§ **SUPPLIED MATERIAL**:

_ _ _ _ _

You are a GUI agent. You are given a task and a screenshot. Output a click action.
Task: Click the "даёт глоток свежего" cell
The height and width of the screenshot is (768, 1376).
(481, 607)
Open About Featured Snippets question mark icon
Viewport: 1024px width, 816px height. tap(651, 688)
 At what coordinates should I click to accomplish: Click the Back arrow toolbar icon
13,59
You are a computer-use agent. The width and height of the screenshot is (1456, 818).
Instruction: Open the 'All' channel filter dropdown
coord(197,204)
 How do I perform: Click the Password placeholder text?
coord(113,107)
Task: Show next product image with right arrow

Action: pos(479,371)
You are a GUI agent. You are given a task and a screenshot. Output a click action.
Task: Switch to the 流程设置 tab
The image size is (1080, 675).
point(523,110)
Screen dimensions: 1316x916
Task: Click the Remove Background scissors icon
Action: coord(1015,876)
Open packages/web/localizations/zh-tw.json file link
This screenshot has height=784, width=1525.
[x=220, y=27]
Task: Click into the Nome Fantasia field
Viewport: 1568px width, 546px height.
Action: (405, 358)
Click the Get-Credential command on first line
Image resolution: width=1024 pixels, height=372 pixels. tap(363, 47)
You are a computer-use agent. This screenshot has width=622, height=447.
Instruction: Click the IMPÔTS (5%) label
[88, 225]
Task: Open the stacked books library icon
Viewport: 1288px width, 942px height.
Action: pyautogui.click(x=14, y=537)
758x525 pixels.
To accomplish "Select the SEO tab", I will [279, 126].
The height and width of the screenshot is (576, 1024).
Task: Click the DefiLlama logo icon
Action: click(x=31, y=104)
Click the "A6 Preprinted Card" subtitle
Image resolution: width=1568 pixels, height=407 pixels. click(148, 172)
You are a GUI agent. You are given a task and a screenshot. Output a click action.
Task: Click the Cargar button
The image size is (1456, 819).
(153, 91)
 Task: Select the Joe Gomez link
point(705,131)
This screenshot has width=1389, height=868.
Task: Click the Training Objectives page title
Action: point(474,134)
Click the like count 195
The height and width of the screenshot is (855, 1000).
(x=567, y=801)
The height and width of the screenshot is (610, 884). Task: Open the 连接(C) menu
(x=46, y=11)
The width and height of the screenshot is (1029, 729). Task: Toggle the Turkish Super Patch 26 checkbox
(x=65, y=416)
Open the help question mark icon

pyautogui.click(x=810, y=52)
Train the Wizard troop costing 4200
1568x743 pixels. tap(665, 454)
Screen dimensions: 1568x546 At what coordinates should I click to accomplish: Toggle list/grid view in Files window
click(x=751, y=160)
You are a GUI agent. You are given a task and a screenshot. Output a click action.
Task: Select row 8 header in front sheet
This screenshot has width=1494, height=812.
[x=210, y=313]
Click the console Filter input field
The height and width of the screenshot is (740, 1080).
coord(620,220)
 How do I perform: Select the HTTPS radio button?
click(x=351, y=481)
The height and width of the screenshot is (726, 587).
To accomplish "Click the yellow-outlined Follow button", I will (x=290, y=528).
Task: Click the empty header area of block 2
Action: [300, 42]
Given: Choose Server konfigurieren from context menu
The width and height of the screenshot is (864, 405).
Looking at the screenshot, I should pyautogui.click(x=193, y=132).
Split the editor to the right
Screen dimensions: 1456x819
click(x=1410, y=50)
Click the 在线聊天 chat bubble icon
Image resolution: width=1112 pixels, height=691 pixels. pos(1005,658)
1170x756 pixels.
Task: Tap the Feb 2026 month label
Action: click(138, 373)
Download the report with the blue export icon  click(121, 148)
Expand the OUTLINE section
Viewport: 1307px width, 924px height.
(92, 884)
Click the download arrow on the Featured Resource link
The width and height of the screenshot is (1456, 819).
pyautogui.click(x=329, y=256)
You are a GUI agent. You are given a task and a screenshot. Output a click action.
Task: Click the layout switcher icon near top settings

_ _ _ _ _

Repeat the material above with "GUI agent" replaced by "desktop agent" at every occurrence, leaving everything else unchanged.

§ **TASK OUTPUT**:
You are a desktop agent. You are given a task and a screenshot. Output a click action.
Task: Click the "даёт глоток свежего" cell
The height and width of the screenshot is (768, 1376).
(481, 607)
Open About Featured Snippets question mark icon
Viewport: 1024px width, 816px height. tap(651, 688)
 At what coordinates should I click to accomplish: Click the Back arrow toolbar icon
13,59
You are a computer-use agent. The width and height of the screenshot is (1456, 818).
Instruction: Open the 'All' channel filter dropdown
coord(197,204)
 How do I perform: Click the Password placeholder text?
coord(113,107)
Task: Show next product image with right arrow

Action: pos(479,371)
You are a desktop agent. You are given a task and a screenshot. Output a click action.
Task: Switch to the 流程设置 tab
The image size is (1080, 675).
point(523,110)
Screen dimensions: 1316x916
Task: Click the Remove Background scissors icon
Action: coord(1015,876)
Open packages/web/localizations/zh-tw.json file link
This screenshot has height=784, width=1525.
[x=220, y=27]
Task: Click into the Nome Fantasia field
Viewport: 1568px width, 546px height.
Action: (405, 358)
Click the Get-Credential command on first line
Image resolution: width=1024 pixels, height=372 pixels. tap(363, 47)
You are a computer-use agent. This screenshot has width=622, height=447.
Instruction: Click the IMPÔTS (5%) label
[88, 225]
Task: Open the stacked books library icon
Viewport: 1288px width, 942px height.
Action: pyautogui.click(x=14, y=537)
758x525 pixels.
To accomplish "Select the SEO tab", I will [279, 126].
The height and width of the screenshot is (576, 1024).
Task: Click the DefiLlama logo icon
Action: click(x=31, y=104)
Click the "A6 Preprinted Card" subtitle
Image resolution: width=1568 pixels, height=407 pixels. click(148, 172)
You are a desktop agent. You are given a task and a screenshot. Output a click action.
Task: Click the Cargar button
The image size is (1456, 819).
(153, 91)
 Task: Select the Joe Gomez link
point(705,131)
This screenshot has width=1389, height=868.
Task: Click the Training Objectives page title
Action: point(474,134)
Click the like count 195
The height and width of the screenshot is (855, 1000).
(x=567, y=801)
The height and width of the screenshot is (610, 884). Task: Open the 连接(C) menu
(x=46, y=11)
The width and height of the screenshot is (1029, 729). Task: Toggle the Turkish Super Patch 26 checkbox
(x=65, y=416)
Open the help question mark icon

pyautogui.click(x=810, y=52)
Train the Wizard troop costing 4200
1568x743 pixels. tap(665, 454)
Screen dimensions: 1568x546 At what coordinates should I click to accomplish: Toggle list/grid view in Files window
click(x=751, y=160)
You are a desktop agent. You are given a task and a screenshot. Output a click action.
Task: Select row 8 header in front sheet
This screenshot has width=1494, height=812.
[x=210, y=313]
Click the console Filter input field
The height and width of the screenshot is (740, 1080).
coord(620,220)
 How do I perform: Select the HTTPS radio button?
click(x=351, y=481)
The height and width of the screenshot is (726, 587).
To accomplish "Click the yellow-outlined Follow button", I will (x=290, y=528).
Task: Click the empty header area of block 2
Action: [300, 42]
Given: Choose Server konfigurieren from context menu
The width and height of the screenshot is (864, 405).
Looking at the screenshot, I should pyautogui.click(x=193, y=132).
Split the editor to the right
Screen dimensions: 1456x819
click(x=1410, y=50)
Click the 在线聊天 chat bubble icon
Image resolution: width=1112 pixels, height=691 pixels. pos(1005,658)
1170x756 pixels.
Task: Tap the Feb 2026 month label
Action: click(138, 373)
Download the report with the blue export icon  click(121, 148)
Expand the OUTLINE section
Viewport: 1307px width, 924px height.
(92, 884)
Click the download arrow on the Featured Resource link
The width and height of the screenshot is (1456, 819).
pyautogui.click(x=329, y=256)
You are a desktop agent. You are given a task and a screenshot. Output a click action.
Task: Click the layout switcher icon near top settings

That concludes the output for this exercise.